--- Your assignment ---
Go through the records underneath and count the lines that include the string "Políticas". Give nothing but the number.

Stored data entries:
★ ★ ★ ★ ★

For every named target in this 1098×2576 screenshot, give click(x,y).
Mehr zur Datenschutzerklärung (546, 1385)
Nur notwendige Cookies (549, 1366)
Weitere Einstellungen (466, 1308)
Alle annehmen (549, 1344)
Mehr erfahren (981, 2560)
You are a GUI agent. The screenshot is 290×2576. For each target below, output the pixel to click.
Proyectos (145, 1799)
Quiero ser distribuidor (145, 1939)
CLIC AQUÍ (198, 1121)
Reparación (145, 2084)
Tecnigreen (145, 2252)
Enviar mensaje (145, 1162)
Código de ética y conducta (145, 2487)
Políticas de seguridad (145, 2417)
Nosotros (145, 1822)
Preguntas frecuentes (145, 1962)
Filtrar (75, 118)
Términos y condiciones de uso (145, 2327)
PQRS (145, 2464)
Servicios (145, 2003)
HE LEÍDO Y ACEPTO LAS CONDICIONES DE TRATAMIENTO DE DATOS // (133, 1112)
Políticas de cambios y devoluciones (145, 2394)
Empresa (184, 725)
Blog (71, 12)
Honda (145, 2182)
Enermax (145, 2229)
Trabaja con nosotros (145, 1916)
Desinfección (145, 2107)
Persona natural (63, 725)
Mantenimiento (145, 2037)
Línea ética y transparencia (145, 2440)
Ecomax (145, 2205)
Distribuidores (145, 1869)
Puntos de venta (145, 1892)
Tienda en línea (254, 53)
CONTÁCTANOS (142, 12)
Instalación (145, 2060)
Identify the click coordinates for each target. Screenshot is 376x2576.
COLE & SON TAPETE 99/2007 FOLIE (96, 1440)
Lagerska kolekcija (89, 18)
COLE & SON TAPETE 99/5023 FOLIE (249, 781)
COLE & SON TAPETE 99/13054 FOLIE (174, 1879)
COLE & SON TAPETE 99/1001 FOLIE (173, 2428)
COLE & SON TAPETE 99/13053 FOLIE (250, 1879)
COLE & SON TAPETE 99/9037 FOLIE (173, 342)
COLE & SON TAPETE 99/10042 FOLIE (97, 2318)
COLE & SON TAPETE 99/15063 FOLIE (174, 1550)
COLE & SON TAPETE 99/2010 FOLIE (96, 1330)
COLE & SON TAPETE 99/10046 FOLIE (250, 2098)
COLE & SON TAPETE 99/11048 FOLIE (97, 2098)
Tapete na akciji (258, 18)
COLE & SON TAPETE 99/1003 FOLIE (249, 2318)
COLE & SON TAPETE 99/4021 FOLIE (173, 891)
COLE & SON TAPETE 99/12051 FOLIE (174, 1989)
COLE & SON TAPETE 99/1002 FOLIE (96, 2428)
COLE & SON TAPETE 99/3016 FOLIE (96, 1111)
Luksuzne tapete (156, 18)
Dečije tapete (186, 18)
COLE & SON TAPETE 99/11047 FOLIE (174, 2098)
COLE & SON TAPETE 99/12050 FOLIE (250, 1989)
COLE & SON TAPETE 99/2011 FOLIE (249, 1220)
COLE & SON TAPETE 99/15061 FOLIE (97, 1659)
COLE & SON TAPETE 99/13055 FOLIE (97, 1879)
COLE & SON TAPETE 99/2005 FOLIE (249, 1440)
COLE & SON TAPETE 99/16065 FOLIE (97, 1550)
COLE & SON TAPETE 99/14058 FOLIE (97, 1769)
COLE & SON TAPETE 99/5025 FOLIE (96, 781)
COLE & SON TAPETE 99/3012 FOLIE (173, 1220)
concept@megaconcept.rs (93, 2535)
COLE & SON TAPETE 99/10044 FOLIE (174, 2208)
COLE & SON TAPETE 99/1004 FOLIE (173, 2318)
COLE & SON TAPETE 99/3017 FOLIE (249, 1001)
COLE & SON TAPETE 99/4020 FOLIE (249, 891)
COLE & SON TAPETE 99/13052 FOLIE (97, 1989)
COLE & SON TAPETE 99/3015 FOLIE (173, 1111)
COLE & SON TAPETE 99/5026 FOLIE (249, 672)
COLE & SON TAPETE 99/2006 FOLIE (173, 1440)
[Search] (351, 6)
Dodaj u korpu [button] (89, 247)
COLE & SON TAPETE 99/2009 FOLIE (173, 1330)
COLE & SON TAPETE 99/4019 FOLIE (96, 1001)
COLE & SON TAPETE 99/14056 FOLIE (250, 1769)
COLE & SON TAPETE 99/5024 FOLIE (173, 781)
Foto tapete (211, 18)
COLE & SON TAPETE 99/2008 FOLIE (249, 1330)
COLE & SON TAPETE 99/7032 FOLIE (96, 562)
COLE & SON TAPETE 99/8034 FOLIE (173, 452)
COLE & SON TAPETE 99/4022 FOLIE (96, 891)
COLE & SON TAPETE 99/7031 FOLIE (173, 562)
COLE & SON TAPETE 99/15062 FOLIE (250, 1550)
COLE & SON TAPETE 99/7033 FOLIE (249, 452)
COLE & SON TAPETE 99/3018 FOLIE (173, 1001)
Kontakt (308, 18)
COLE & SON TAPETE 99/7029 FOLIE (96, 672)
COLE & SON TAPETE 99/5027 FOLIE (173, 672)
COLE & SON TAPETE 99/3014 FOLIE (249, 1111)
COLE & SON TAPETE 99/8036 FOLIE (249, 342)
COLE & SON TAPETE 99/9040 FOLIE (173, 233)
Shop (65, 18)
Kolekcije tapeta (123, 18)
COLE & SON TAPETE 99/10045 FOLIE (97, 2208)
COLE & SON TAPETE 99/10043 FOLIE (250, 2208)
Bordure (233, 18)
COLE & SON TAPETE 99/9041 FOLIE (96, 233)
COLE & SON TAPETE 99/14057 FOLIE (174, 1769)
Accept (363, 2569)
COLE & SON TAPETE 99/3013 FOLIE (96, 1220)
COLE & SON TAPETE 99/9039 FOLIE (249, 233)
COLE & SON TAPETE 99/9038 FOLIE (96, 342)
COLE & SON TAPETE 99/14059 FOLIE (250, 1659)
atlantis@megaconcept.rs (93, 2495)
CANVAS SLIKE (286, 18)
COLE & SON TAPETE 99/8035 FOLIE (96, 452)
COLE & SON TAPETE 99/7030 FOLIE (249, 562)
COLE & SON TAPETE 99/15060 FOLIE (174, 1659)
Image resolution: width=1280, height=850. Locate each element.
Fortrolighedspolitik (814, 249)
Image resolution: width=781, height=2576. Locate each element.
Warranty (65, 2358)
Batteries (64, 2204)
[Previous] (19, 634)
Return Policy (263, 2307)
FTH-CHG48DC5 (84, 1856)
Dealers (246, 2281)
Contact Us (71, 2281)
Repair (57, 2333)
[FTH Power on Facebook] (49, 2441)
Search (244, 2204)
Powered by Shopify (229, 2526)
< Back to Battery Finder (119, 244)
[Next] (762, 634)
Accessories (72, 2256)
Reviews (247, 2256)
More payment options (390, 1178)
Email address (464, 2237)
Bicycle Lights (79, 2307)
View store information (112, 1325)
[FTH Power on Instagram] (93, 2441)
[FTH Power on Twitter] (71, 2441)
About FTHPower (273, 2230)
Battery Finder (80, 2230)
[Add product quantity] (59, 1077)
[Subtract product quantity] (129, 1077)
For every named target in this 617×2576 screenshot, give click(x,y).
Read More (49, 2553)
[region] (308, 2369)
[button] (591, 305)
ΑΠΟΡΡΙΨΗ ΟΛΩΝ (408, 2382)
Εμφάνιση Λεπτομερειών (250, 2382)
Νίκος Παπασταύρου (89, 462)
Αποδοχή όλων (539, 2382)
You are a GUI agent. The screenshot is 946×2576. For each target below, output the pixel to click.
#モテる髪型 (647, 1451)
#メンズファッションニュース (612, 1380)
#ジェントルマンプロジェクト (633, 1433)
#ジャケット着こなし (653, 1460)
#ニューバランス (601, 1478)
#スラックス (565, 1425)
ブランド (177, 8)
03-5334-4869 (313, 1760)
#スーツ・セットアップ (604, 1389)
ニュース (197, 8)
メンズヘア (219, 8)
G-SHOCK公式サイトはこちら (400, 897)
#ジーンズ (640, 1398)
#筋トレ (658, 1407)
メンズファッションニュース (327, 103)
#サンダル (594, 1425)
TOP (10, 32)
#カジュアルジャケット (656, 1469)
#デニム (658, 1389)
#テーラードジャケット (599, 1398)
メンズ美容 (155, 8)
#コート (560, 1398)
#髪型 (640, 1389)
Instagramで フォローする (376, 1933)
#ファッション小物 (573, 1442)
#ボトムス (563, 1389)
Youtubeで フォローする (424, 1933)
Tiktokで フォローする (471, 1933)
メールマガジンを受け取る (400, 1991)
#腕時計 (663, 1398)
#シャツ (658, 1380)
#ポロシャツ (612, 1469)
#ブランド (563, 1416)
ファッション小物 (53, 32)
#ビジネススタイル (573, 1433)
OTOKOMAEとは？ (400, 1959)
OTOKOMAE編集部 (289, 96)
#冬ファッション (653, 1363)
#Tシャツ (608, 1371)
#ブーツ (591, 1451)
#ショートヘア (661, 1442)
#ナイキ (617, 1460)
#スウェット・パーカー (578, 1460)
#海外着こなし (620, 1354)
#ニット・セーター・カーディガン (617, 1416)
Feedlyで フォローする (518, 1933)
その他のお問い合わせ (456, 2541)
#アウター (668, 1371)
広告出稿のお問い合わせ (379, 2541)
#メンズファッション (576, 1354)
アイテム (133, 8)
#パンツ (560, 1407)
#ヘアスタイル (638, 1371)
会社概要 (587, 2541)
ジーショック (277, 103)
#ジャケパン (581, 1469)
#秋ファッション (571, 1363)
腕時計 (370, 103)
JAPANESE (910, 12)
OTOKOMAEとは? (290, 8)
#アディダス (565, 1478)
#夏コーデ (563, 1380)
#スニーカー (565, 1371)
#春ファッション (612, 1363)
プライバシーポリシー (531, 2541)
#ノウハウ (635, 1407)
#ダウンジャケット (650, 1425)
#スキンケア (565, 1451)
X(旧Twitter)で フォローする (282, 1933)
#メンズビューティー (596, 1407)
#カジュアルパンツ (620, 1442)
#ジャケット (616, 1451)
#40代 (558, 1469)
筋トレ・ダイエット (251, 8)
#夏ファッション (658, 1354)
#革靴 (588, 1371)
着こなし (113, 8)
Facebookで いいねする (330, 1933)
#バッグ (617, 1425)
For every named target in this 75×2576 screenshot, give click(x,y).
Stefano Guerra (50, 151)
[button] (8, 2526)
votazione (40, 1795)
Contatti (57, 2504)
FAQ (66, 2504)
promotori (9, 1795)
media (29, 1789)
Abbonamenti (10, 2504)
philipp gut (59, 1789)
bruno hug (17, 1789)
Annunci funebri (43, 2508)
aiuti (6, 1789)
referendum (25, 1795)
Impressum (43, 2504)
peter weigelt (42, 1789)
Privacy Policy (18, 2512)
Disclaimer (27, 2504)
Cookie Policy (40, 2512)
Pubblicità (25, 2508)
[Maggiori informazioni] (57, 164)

★ ★ ★ ★ ★

--- Response below ---
2